New toy: Gateway's Connected DVD. (Just for researching fun, since I'm too poor for a new toy.)
Here's my first impression: nice, but ugly. It's loaded in capabilities: plays SVCDs and CDR/CDRW, lots of audio outs, and takes almost every connection as input. The user manual shows that you create audio playlists on the PC, which you can pick from the DVD (like a radio station); but you have to import all the files that you want to have available via DVD player.
Major problem is that it only plays MPEG1 and MPEG2 video formats, no MPEG4 decoder. This means that the DivX and XviD files (which most downloadable movies are in) will be unplayable on this DVD player. This would have been the most compelling reason to purchase (for me), and was the single roadblock that discouraged a friend from buying it (before he realized that they're out of stock already anyway).
I'm not TOO impressed with the user interface (or rather, discontinuous behaviour necessary of the user), but I'm not sure how I would make it any better.

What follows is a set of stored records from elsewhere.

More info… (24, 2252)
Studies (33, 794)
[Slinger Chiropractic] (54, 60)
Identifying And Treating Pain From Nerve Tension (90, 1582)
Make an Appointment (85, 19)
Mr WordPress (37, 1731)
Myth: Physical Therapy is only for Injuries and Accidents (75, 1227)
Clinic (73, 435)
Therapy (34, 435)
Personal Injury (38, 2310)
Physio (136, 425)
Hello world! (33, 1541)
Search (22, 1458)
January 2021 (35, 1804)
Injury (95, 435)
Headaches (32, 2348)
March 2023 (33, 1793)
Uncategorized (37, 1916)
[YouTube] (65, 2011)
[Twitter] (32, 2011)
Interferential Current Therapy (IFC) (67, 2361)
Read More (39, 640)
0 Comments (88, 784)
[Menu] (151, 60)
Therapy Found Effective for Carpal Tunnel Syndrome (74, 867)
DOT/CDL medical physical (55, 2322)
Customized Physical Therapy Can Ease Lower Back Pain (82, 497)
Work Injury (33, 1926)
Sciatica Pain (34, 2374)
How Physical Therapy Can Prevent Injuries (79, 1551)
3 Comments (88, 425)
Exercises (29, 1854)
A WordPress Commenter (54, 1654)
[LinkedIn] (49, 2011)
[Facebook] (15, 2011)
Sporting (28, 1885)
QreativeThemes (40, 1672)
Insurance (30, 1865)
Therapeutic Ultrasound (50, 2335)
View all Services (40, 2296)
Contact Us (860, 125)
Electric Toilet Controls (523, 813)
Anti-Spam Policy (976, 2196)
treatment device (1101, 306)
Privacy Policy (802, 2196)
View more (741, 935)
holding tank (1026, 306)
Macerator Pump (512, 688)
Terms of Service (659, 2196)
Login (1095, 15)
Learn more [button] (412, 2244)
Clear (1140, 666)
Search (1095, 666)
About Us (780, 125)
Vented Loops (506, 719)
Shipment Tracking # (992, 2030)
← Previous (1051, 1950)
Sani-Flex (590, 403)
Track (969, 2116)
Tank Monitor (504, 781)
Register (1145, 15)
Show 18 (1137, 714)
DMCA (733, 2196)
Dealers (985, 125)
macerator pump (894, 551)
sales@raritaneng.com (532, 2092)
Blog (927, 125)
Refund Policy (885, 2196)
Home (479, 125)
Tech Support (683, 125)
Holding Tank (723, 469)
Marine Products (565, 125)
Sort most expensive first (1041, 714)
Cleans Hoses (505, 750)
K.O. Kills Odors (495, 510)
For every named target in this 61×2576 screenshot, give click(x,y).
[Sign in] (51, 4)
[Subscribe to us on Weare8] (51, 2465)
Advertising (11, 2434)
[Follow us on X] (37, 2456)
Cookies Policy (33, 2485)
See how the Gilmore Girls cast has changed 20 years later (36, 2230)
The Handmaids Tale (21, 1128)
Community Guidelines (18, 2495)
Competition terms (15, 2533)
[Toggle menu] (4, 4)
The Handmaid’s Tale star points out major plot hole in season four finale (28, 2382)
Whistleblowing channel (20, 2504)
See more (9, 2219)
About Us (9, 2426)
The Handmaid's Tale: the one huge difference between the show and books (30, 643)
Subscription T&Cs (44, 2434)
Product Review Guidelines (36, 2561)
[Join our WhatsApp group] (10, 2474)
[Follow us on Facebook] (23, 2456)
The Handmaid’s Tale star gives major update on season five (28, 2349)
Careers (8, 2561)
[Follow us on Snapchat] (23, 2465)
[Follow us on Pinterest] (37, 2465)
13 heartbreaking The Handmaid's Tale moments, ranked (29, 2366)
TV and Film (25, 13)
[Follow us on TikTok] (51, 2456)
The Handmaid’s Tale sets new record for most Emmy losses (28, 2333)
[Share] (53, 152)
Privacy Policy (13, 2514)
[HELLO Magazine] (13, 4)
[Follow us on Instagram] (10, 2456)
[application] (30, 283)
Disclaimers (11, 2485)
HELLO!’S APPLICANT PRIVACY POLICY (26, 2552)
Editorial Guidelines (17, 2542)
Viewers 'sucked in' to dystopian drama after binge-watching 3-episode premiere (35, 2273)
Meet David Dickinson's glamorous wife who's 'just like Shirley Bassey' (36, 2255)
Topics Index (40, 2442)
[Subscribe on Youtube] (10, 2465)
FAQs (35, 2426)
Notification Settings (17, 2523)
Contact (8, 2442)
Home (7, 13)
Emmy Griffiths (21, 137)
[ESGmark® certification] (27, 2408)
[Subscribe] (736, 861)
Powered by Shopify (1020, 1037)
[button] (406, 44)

I suppose I would like to be able to "(Windows) Explore" the PC's HD and pick a file, and the PC (or some Gateway utility) would recognize it as being accessed (over LAN/WLAN) by the DVD player. Then, when the file is clicked (and is an appropriate format), the PC will uses whatever plug-in / app associated and runs it. Except instead of playing to the PC screen, it will pipe the output to the DVD player automatically, and gives the DVD player manipulating control (video settings, audio settings, play/pause/fwd/rwd/stop). Essentially, it's like remote admin for media playing, and eliminates the need for this importing non-sense.
I would probably also wait for 802.11g or higher throughput (unless PC is on wired Ethernet) because I don't know how taxing this is on the bandwidth.